Selected text:
·····

Contemporary Christian Music and the Christian Music Industry

Naidoo's amalgamation of religious text and secular music makes him one of the many contemporary Christian musicians who seek to engage with religious and non-religious audiences through the genre of “Christian music”. The exact origins of contemporary Christian music and the Christian music industry is difficult to pinpoint, as the time period of when the genre and the industry emerged varies from country to country. In England, for example, the birth of contemporary Christian Music apparently began in the 1950's, where The Twentieth Century Light Music Group (an organisation consisting of “priests, chaplains, musicians and schoolmasters”), proposed that: “... not only the great and lasting music of the past, but also the ordinary and transient music of today – which is the background to the lives of so many – has rightful place in our worship”.(Wilson-Dickson, 241) The “transient” music that the group referred to was the “waltzes, foxtrots and quicksteps” of the day, and attempts at writing Christian songs using these “transient” styles were being undertaken (Wilson-Dickson, 241). By the 1970s, the genre grew in popularity, as more contemporary Christian music books were being printed for the purpose of worshipping God through song (Wilson-Dickson, 242).

·····

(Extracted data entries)
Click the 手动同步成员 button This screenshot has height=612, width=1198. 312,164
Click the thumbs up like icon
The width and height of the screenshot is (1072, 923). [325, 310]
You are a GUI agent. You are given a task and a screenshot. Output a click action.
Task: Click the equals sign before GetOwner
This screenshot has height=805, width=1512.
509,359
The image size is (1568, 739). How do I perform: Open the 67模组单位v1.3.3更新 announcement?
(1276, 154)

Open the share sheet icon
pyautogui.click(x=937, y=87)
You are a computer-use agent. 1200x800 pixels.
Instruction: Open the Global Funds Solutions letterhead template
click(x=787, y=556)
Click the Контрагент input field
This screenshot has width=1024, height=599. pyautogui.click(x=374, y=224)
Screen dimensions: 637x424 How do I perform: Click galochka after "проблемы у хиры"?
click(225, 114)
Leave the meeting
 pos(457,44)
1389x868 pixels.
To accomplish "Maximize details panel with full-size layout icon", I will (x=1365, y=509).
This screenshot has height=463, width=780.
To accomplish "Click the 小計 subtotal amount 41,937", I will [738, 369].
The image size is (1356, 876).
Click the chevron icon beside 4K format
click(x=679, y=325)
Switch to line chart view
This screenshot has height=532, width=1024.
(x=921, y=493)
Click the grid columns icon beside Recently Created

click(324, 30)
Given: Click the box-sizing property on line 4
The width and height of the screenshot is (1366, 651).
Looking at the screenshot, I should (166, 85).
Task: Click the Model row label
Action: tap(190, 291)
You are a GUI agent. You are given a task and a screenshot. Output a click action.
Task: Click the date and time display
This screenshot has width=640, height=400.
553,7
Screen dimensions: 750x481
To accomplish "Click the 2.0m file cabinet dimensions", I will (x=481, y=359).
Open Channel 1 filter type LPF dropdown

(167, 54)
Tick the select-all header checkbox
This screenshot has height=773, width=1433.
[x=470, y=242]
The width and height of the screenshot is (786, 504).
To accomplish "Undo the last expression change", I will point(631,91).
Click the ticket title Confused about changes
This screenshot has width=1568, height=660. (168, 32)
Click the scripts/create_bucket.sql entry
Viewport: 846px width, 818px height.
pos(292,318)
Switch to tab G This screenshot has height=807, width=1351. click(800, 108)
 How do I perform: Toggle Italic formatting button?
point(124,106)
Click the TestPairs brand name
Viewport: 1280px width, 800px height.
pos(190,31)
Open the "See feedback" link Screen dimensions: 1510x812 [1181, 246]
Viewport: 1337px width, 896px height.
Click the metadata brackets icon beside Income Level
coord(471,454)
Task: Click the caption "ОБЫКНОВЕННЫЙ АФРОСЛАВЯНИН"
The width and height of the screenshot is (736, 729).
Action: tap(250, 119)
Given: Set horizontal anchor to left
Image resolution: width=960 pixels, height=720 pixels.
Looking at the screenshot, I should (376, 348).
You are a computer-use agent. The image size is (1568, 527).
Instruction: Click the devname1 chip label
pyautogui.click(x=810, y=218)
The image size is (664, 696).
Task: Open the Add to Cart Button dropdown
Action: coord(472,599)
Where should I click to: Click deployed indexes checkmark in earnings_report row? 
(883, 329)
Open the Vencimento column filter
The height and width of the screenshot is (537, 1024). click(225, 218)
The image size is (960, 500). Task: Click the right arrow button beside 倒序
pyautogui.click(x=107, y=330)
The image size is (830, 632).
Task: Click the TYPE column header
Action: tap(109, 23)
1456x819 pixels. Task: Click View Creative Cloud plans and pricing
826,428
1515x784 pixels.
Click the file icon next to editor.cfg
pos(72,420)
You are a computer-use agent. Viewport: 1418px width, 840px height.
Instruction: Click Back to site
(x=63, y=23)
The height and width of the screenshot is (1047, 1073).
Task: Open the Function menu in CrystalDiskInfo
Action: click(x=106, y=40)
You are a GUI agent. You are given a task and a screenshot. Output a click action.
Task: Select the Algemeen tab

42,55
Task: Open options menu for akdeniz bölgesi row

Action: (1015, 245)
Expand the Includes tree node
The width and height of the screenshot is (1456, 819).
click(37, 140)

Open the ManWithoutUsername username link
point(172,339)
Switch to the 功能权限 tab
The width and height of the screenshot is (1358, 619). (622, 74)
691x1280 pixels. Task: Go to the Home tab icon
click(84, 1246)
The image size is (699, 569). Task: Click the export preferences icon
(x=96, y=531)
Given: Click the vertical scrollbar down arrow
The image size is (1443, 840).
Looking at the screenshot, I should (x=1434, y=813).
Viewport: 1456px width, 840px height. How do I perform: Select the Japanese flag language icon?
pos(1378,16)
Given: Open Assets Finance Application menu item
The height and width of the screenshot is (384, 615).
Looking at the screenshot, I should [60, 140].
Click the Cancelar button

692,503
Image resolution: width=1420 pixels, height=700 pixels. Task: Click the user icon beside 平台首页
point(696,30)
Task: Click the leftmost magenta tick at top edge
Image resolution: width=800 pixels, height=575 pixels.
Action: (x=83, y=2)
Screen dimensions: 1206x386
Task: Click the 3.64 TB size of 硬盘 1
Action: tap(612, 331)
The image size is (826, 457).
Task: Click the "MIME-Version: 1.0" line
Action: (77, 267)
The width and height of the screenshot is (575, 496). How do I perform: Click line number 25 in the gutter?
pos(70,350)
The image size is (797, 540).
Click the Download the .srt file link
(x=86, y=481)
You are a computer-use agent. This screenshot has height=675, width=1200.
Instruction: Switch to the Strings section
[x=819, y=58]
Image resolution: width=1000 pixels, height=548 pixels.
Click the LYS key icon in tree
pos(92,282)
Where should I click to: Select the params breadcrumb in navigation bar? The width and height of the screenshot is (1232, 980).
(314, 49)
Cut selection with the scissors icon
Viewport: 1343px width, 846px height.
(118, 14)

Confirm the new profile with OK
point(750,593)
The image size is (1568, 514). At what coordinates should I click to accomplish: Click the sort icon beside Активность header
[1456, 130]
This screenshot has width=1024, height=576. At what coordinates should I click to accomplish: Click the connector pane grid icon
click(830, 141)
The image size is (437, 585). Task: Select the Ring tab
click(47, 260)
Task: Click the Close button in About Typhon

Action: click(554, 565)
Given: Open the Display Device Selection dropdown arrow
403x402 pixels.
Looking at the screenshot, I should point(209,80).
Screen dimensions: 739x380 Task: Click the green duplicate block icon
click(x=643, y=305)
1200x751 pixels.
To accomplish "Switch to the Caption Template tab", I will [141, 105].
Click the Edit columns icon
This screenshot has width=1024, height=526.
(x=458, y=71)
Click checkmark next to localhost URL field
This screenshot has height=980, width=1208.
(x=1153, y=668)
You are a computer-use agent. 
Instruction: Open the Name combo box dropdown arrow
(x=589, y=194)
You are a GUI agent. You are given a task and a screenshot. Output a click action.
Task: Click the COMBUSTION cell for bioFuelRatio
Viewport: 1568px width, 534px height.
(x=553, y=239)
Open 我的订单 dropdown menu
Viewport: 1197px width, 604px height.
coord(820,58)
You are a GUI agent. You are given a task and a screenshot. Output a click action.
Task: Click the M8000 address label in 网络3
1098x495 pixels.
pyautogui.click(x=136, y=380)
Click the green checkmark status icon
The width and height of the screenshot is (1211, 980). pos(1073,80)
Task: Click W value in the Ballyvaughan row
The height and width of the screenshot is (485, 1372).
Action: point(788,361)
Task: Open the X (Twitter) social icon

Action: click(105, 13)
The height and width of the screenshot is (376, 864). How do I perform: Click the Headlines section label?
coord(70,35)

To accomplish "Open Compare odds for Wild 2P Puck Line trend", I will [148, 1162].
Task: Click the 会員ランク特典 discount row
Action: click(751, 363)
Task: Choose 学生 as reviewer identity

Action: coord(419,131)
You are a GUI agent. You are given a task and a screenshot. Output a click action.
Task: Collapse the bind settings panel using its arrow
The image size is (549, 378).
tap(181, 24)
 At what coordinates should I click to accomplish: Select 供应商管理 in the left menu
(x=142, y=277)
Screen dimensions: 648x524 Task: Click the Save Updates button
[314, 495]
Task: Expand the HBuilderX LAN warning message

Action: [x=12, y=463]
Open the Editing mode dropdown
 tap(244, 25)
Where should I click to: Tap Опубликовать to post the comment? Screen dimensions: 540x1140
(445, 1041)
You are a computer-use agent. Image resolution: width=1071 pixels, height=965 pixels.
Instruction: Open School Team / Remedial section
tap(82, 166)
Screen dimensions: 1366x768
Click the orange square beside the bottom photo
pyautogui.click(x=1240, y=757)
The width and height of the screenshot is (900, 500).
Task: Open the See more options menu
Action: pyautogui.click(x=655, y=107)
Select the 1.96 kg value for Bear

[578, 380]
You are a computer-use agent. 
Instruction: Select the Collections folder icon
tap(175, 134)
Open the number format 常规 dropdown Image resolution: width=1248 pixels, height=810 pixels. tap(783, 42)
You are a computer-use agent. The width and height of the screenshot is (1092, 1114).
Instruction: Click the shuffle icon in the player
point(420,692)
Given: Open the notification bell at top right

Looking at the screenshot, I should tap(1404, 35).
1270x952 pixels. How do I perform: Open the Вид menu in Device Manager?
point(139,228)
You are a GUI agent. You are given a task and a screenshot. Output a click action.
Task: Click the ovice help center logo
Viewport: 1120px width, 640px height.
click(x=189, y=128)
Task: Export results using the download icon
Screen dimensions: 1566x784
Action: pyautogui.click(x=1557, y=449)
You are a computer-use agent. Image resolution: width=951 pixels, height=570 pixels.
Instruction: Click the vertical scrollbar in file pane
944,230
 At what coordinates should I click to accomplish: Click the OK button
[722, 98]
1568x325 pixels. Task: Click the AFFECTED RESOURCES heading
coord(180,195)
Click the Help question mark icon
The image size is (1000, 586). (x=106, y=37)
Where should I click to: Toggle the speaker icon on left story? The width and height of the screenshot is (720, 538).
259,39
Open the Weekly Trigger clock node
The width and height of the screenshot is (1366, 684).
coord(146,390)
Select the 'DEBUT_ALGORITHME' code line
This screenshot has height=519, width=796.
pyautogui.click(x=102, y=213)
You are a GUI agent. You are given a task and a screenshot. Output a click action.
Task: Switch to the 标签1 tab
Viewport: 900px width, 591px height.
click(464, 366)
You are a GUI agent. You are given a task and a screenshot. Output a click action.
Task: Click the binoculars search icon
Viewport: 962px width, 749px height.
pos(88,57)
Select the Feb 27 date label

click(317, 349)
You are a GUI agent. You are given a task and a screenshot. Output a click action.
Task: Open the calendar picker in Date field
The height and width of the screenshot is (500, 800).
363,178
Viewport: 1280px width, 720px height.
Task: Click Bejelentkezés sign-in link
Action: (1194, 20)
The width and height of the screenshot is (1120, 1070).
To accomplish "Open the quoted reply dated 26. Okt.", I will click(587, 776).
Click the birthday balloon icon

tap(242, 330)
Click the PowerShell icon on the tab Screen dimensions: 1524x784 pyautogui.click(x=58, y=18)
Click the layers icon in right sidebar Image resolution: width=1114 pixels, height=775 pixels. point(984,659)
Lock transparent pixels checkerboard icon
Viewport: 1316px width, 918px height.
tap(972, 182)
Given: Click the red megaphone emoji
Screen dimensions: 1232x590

·····

Description of the task:
Answer these questions from the text on contemporary Christian music:
1. In which decade did contemporary Christian music apparently begin in England?
2. Which styles did The Twentieth Century Light Music Group mean by "transient" music?
3. What was being printed in greater numbers by the 1970s?

Response:
1. The 1950s.
2. The waltzes, foxtrots and quicksteps of the day.
3. Contemporary Christian music books, for worshipping God through song.